Objective: South Asian ethnicity might result in a higher atherosclerotic vascular risk compared with white ethnicity. However, the effect of South Asian ethnicity on clinical outcomes after cardiac surgery is unknown. Thus, we determined whether South Asian ethnicity is a predictor of a poorer outcome after coronary artery bypass grafting.
Methods: We examined data from 6177 South Asian and white patients who underwent coronary artery bypass grafting at the Toronto General Hospital from January 1994 through June 2003 and used propensity score matching techniques to analyze 917 patients from each group in more detail. Patients were matched for age, sex, body surface area, left ventricular ejection fraction, New York Heart Association class, previous cardiac surgery, number of diseased vessels, and other factors. Independent predictors of operative morbidity and mortality were determined by means of multivariate logistic regression.

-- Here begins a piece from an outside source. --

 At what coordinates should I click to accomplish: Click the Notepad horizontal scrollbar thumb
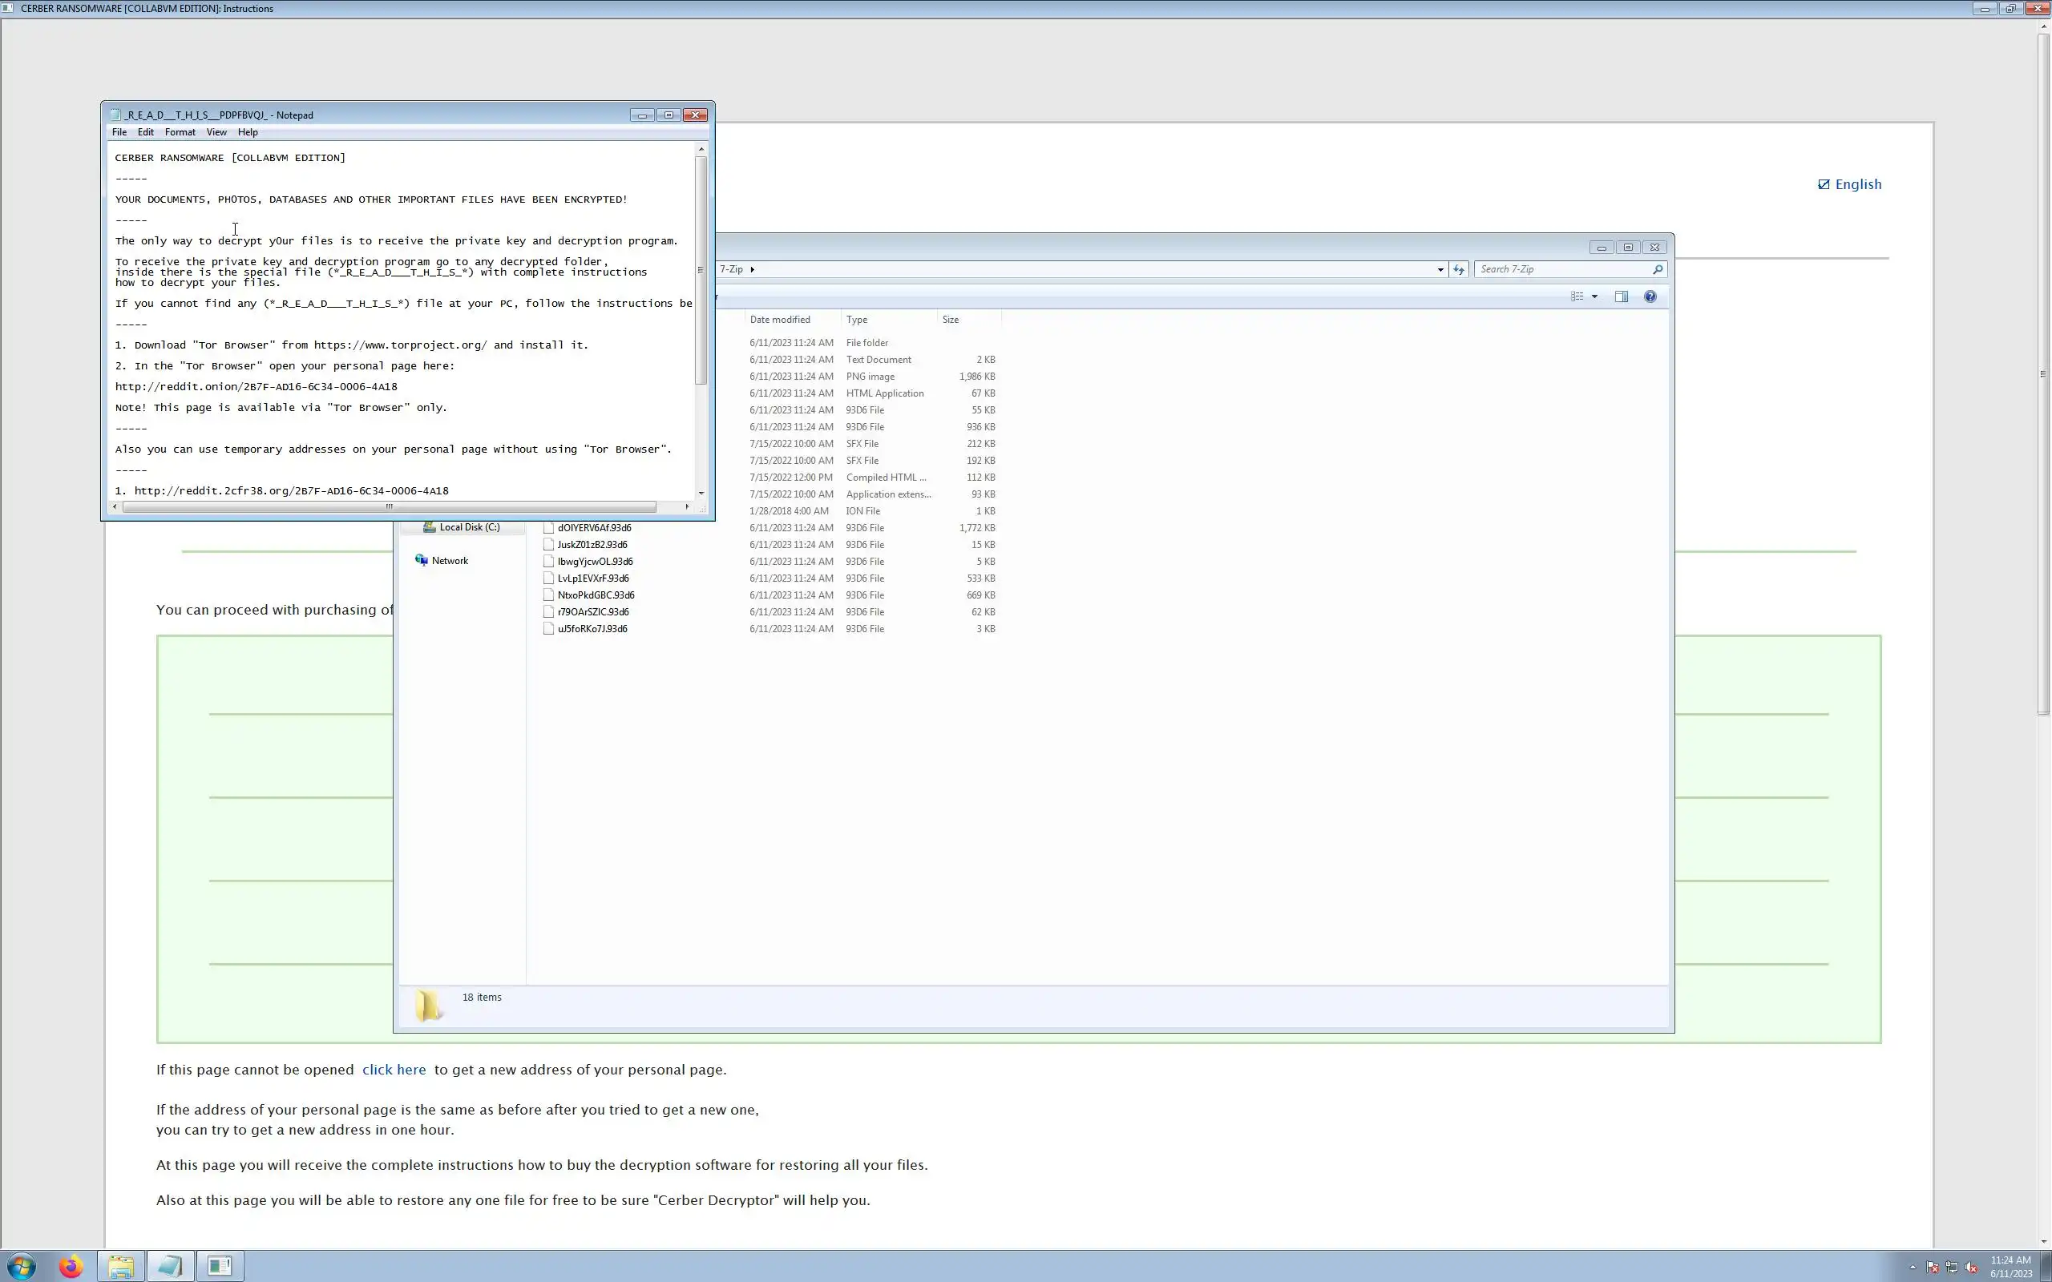[x=389, y=507]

Results: Overall operative mortality was 1.8%. Mortality was higher in South Asian patients than in white patients (2.5% vs 1.1%, P = .02). Postoperative morbidity (eg, myocardial infarction, sepsis, sternal wound infection, postoperative hospital stay, and use of inotropes) also was higher in the South Asian group. In addition to the standard independent predictors of mortality, South Asian ethnicity was an independent predictor of mortality (odds ratio, 3.1; 95% confidence interval, 1.4-6.8).
Conclusions: These data indicate that South Asian ethnicity per se is an independent predictor of a poorer outcome after coronary artery bypass grafting and suggest that ethnicity is a cardiovascular risk factor that should be considered when assessing clinical outcomes preoperatively before coronary artery bypass grafting or other interventional revascularization procedures.